ACTIVITY
Only one stretch of the data should be retyped: the lines from the line containing "The height and width of the screenshot is (491, 1013)." through the line containing "764x673 pixels.". Keep pictures out of it.

Extracted records
────

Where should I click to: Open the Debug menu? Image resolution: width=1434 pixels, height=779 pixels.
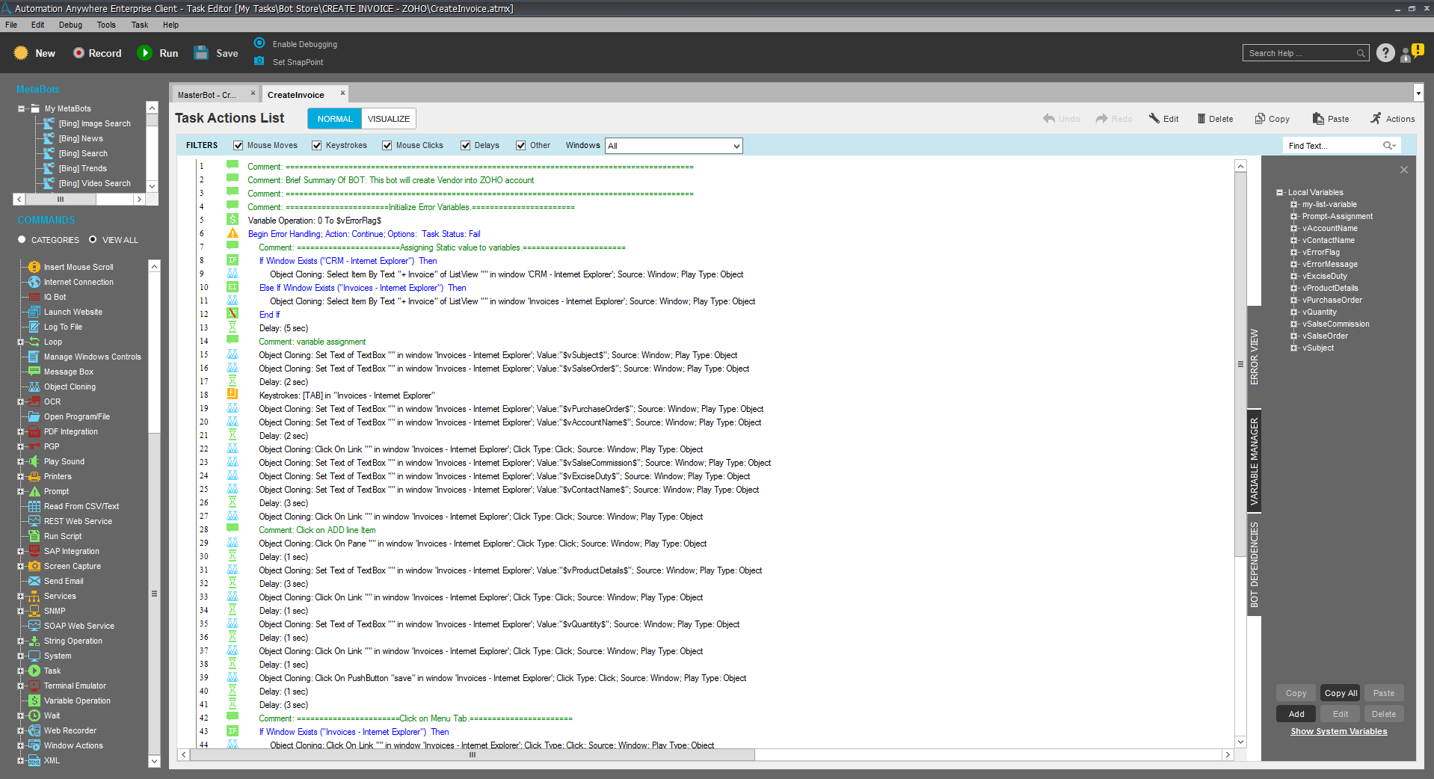pos(70,25)
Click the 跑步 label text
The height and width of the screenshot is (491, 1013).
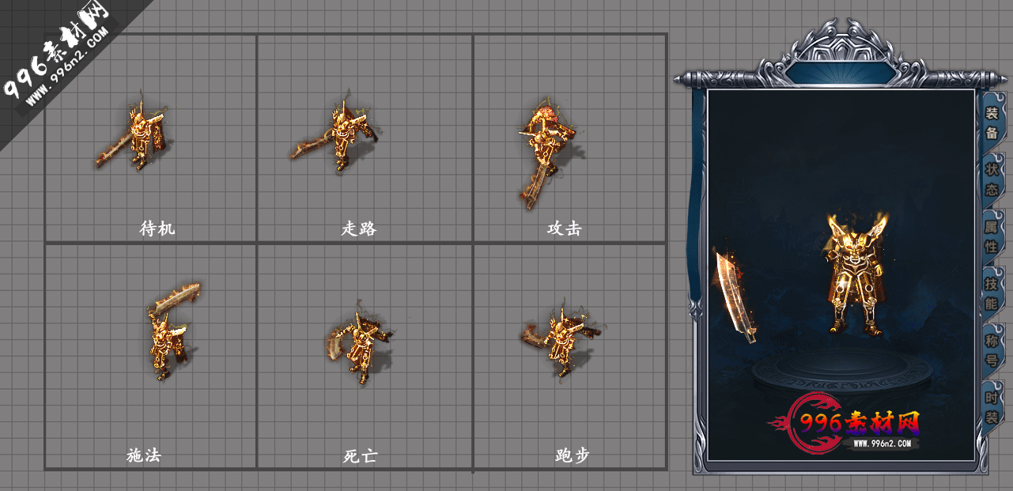coord(572,456)
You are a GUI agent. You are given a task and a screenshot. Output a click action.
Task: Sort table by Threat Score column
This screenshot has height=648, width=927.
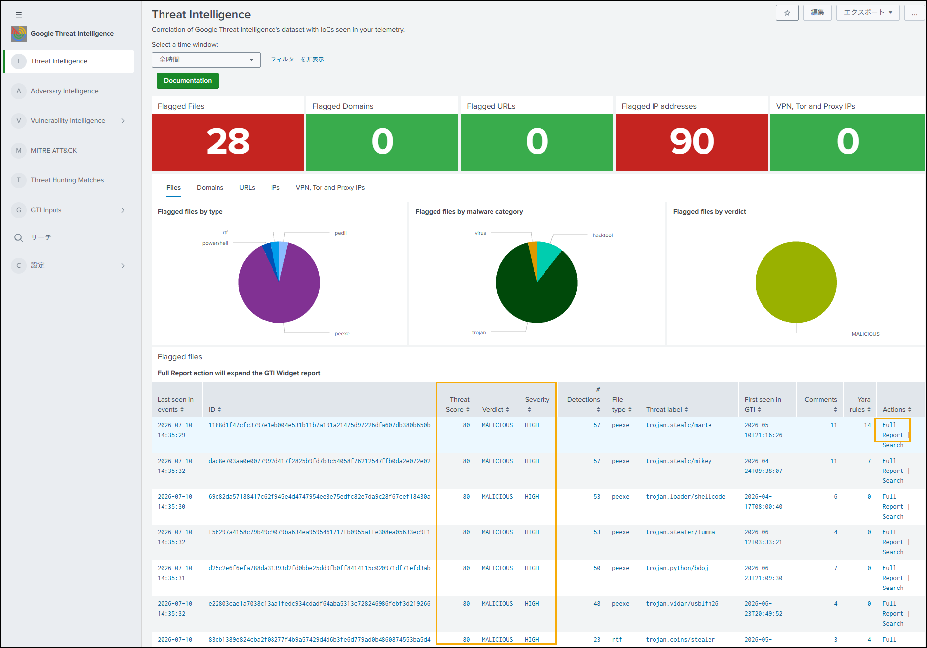point(457,404)
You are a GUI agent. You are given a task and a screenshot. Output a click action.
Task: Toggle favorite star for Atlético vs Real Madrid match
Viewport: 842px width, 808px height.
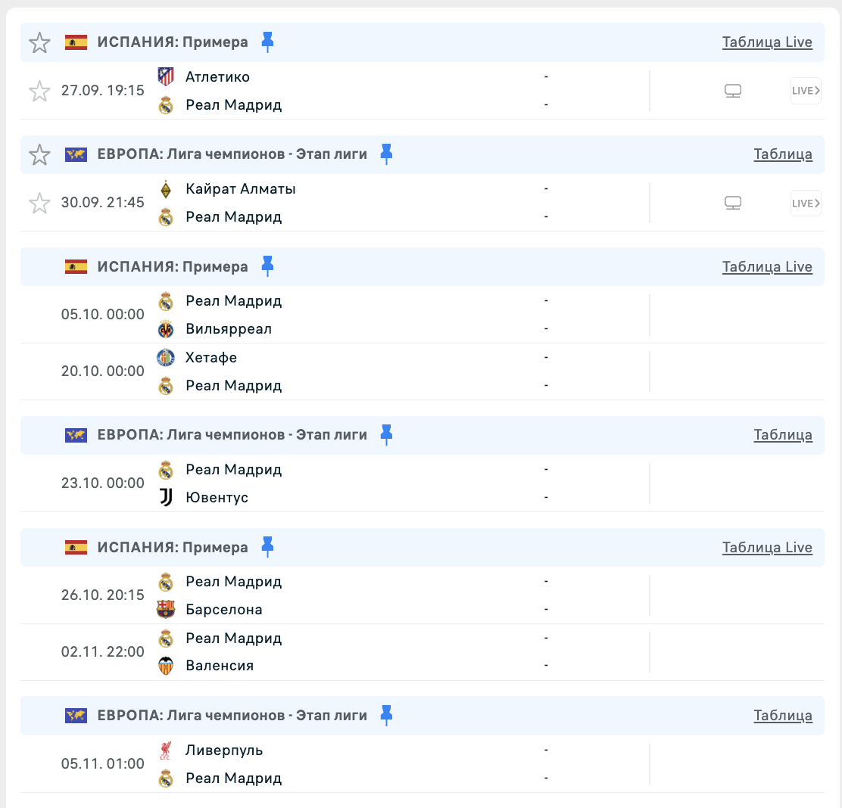(39, 91)
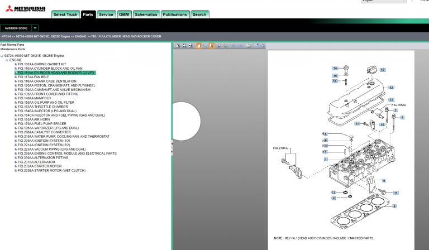Select the pan hand tool
The width and height of the screenshot is (429, 250).
(x=199, y=46)
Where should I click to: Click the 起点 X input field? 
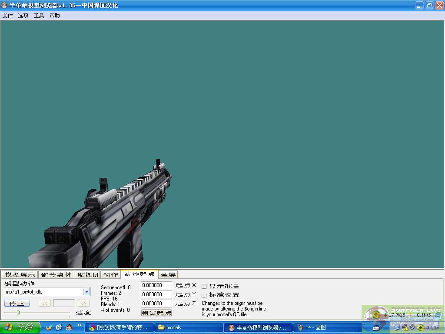[156, 285]
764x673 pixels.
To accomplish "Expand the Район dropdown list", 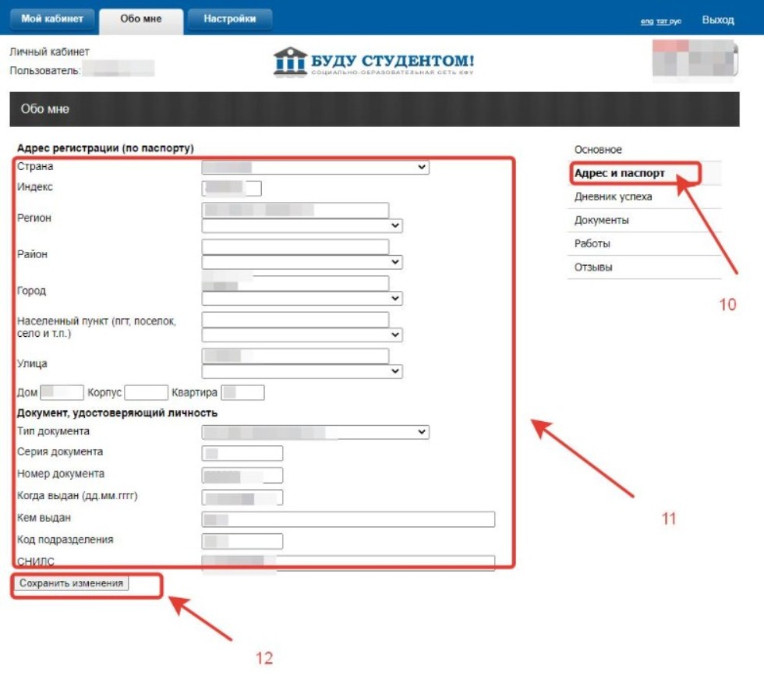I will pyautogui.click(x=302, y=262).
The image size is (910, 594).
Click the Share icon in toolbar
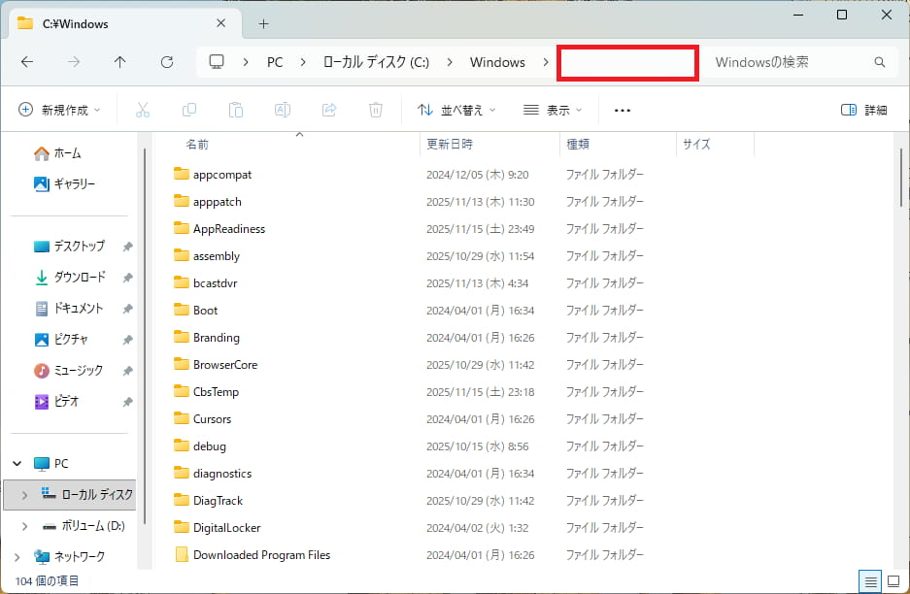pyautogui.click(x=329, y=110)
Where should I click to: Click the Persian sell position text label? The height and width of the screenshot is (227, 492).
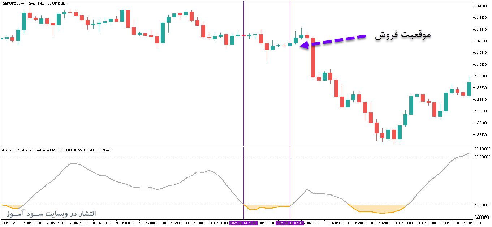(x=402, y=35)
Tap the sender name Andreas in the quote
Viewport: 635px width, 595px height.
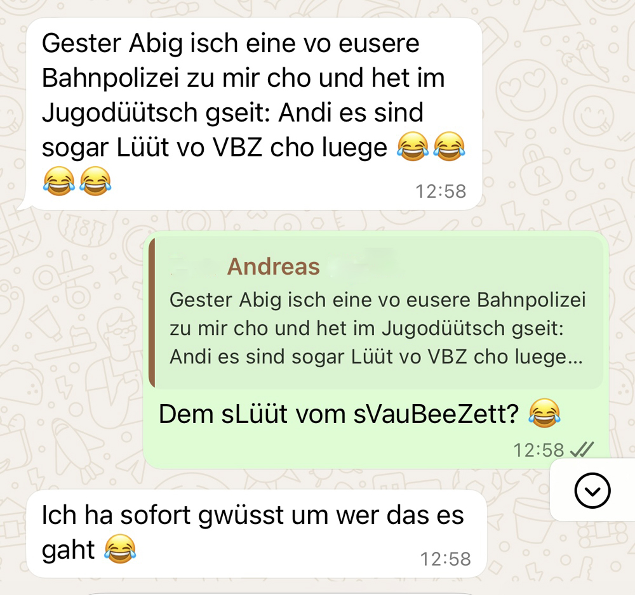click(273, 267)
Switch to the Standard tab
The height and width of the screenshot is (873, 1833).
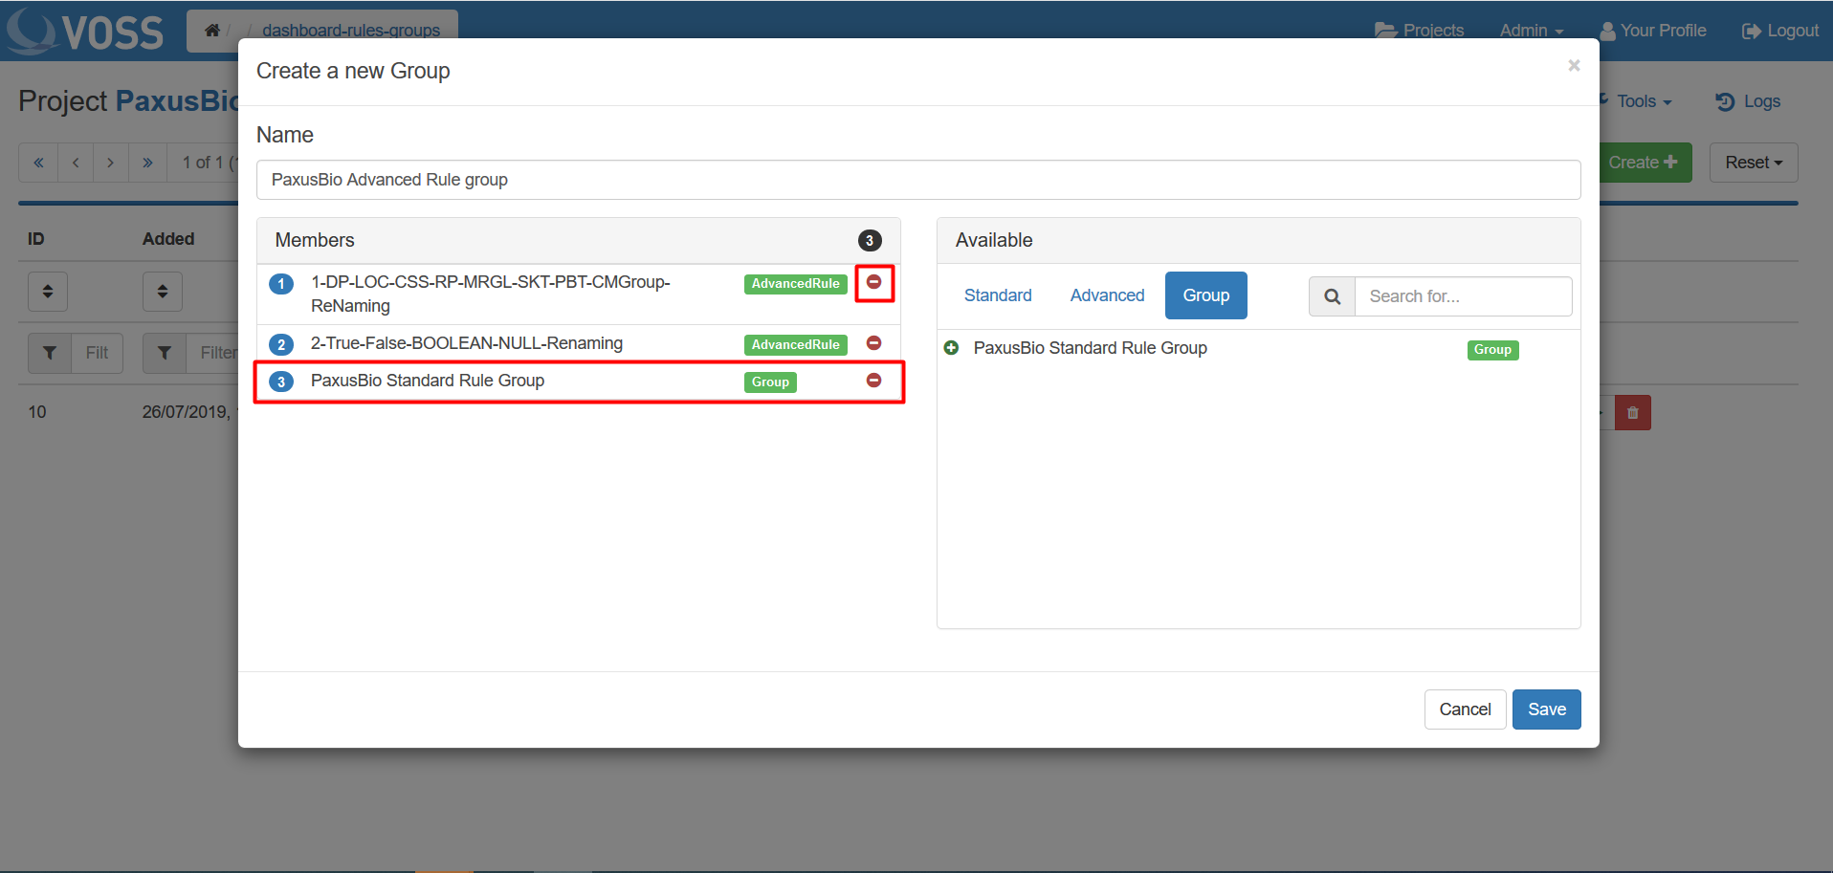click(x=998, y=295)
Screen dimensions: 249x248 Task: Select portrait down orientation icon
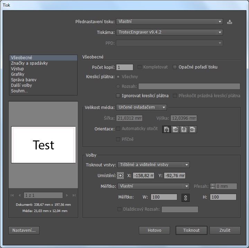point(184,129)
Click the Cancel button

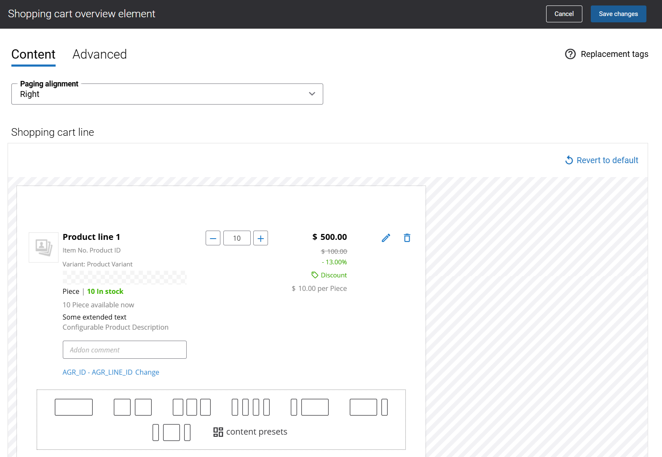coord(564,14)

────

ANSWER SECTION
The height and width of the screenshot is (491, 1013).
coord(572,456)
You are a GUI agent. You are given a task and a screenshot. Output a click action.
Task: Sort table by Threat Score column
This screenshot has height=648, width=927.
point(457,404)
You are a GUI agent. You are given a task and a screenshot. Output a click action.
Task: Toggle favorite star for Atlético vs Real Madrid match
Viewport: 842px width, 808px height.
(39, 91)
Select the pan hand tool
The width and height of the screenshot is (429, 250).
(x=199, y=46)
Where should I click to: Click the 起点 X input field? 
[156, 285]
764x673 pixels.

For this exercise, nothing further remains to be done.